▶ _設定課題_: 次のデータについて、「Image resolution: width=2285」を含む行から「coord(636,565)」を含む行までを、「Fuselage」を「Wing」に置き換えて書き直しなさい。その他の部分は変えないこと。
========
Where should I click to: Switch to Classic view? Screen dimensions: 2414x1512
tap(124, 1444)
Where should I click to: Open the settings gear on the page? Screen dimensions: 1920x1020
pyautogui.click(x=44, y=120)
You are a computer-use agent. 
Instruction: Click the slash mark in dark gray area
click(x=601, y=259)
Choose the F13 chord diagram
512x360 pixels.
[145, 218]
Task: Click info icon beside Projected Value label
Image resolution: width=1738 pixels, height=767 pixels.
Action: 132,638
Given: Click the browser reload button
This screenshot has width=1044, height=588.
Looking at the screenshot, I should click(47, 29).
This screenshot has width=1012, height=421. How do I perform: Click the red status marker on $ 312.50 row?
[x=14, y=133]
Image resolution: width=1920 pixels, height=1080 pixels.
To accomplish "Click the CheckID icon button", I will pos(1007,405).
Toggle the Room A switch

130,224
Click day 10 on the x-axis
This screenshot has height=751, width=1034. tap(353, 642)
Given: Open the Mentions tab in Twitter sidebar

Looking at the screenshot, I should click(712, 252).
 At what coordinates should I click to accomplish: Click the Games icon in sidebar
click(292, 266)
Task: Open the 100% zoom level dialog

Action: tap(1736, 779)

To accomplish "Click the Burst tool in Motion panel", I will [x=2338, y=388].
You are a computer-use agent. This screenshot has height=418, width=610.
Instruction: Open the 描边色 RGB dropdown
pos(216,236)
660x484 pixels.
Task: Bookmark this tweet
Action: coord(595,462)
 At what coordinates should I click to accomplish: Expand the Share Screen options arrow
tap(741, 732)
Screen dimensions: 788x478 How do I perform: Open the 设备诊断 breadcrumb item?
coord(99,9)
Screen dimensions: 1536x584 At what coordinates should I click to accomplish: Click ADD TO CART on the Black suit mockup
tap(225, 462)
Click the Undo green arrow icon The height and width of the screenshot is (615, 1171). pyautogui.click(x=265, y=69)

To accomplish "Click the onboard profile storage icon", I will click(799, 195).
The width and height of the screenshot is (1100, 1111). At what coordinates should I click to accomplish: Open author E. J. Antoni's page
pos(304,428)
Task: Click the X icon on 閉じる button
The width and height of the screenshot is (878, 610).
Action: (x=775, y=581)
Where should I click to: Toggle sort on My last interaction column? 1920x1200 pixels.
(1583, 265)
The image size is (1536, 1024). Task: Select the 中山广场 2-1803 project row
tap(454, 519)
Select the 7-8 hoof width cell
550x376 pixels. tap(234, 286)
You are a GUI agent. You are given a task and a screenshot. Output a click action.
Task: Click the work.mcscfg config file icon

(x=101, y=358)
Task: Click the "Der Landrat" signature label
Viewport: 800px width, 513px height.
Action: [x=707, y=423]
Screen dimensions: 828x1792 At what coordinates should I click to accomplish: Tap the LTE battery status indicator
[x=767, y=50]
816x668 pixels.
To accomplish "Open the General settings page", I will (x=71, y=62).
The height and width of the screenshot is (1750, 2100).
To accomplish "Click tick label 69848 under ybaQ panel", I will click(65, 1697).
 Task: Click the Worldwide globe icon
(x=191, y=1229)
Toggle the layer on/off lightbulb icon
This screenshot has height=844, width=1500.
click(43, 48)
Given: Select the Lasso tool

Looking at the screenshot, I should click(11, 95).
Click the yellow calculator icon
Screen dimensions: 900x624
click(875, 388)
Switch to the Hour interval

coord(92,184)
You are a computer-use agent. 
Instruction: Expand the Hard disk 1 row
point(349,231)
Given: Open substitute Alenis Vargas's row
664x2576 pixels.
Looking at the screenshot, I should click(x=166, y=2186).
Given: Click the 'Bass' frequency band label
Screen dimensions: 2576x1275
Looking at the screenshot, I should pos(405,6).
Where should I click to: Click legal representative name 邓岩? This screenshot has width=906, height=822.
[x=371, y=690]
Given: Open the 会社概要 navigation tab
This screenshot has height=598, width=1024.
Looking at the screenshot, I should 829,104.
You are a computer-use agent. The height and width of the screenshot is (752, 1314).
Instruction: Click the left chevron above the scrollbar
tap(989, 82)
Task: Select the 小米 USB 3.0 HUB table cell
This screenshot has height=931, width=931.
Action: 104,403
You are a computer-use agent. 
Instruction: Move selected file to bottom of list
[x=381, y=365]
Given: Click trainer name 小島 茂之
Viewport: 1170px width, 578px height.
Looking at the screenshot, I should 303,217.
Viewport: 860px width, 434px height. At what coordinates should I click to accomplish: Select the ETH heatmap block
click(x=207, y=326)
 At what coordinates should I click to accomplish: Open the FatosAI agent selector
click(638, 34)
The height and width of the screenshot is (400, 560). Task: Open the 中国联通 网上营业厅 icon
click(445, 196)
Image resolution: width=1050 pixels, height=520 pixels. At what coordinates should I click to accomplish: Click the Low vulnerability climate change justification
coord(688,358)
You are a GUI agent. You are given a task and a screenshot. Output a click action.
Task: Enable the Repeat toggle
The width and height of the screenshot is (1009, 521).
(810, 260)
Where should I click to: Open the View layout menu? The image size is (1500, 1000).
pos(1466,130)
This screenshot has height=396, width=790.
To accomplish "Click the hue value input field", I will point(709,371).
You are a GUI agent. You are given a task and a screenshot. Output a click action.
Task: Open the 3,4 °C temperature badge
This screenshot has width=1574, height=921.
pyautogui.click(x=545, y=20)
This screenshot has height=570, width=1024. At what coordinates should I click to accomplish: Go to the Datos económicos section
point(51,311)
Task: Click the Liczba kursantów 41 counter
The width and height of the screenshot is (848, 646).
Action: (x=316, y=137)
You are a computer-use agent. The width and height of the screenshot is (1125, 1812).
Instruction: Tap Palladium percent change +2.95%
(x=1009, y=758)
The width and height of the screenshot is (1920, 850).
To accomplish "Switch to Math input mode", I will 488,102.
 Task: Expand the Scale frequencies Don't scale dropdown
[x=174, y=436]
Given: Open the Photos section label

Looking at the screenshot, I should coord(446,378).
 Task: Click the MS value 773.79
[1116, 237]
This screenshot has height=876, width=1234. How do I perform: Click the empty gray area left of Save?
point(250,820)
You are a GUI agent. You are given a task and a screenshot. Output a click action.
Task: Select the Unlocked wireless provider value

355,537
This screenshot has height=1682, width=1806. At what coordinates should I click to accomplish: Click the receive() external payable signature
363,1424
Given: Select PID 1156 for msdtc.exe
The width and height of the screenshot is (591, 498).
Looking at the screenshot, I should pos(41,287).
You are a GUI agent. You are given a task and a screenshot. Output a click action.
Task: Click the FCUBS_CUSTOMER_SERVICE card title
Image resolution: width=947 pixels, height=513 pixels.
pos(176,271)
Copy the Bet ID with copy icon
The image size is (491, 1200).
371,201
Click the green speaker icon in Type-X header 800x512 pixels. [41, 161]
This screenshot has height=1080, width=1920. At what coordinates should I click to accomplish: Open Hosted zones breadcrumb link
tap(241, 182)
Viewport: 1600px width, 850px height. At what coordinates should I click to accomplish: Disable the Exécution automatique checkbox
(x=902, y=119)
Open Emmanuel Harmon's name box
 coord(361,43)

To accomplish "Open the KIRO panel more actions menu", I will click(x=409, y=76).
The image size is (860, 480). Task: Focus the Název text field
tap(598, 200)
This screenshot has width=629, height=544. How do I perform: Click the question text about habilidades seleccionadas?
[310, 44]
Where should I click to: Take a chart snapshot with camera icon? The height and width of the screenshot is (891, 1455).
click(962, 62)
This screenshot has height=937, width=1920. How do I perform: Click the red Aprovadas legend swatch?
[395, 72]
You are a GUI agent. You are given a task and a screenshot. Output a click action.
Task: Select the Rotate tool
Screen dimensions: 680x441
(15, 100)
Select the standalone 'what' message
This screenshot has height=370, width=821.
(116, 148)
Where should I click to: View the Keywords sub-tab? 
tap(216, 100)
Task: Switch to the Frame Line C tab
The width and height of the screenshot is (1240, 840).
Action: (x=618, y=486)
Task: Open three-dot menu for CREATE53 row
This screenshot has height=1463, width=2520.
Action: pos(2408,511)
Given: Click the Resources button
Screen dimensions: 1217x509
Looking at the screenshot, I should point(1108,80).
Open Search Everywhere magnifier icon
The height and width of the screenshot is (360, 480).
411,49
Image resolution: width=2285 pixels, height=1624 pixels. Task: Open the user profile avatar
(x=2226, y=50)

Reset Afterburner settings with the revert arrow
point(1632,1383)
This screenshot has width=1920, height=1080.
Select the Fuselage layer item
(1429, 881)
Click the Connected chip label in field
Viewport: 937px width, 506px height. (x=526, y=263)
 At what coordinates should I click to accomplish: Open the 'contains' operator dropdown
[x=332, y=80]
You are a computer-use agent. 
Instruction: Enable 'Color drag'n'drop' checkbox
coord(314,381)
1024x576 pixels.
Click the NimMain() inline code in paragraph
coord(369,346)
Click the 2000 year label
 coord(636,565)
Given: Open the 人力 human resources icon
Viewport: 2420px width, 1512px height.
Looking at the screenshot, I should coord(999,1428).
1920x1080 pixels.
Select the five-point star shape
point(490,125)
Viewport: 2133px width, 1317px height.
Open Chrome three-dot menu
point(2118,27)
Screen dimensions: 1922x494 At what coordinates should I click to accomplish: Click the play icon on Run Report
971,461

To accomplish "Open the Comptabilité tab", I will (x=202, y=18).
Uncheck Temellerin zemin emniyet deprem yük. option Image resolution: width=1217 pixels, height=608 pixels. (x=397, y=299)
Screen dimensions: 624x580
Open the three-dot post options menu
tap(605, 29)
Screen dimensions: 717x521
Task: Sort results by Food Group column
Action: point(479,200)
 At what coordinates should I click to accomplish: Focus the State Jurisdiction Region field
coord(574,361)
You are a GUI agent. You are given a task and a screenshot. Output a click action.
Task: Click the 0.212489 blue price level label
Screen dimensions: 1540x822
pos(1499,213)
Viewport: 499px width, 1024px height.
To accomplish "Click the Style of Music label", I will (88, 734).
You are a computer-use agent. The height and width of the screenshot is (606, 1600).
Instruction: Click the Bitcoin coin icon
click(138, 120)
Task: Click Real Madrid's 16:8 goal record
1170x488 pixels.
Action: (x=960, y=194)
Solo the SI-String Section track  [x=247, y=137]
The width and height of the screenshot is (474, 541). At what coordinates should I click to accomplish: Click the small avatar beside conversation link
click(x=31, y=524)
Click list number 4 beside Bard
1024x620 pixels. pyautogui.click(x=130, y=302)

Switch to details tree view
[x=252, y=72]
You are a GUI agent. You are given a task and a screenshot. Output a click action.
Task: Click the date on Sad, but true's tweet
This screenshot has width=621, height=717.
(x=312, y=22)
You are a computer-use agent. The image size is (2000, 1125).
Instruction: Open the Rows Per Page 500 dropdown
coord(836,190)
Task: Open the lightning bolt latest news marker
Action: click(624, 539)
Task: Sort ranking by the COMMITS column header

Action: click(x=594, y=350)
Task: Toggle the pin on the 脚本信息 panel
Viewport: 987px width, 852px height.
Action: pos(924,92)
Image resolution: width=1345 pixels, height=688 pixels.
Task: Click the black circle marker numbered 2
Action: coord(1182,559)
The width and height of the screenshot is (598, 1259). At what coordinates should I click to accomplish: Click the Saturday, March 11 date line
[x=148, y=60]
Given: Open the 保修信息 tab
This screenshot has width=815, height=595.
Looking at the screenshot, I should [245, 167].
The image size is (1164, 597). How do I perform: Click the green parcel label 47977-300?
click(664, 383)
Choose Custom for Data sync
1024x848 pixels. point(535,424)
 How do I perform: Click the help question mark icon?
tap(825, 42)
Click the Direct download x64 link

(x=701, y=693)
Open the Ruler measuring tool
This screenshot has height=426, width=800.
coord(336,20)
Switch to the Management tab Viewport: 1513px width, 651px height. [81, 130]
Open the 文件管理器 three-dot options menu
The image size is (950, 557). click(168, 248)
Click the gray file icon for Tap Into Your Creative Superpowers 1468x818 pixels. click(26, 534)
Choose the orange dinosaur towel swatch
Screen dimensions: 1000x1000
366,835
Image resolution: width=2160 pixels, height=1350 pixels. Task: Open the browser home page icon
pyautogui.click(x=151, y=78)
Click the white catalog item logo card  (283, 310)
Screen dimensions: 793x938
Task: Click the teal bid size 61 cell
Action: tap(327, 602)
========
▶ _演習結果_:
Image resolution: width=2285 pixels, height=1624 pixels. Task: Open the user profile avatar
(x=2226, y=50)

Reset Afterburner settings with the revert arrow
point(1632,1383)
This screenshot has width=1920, height=1080.
Select the Wing layer item
(1429, 881)
Click the Connected chip label in field
Viewport: 937px width, 506px height. (x=526, y=263)
 At what coordinates should I click to accomplish: Open the 'contains' operator dropdown
[x=332, y=80]
You are a computer-use agent. 
Instruction: Enable 'Color drag'n'drop' checkbox
coord(314,381)
1024x576 pixels.
Click the NimMain() inline code in paragraph
coord(369,346)
Click the 2000 year label
 coord(636,565)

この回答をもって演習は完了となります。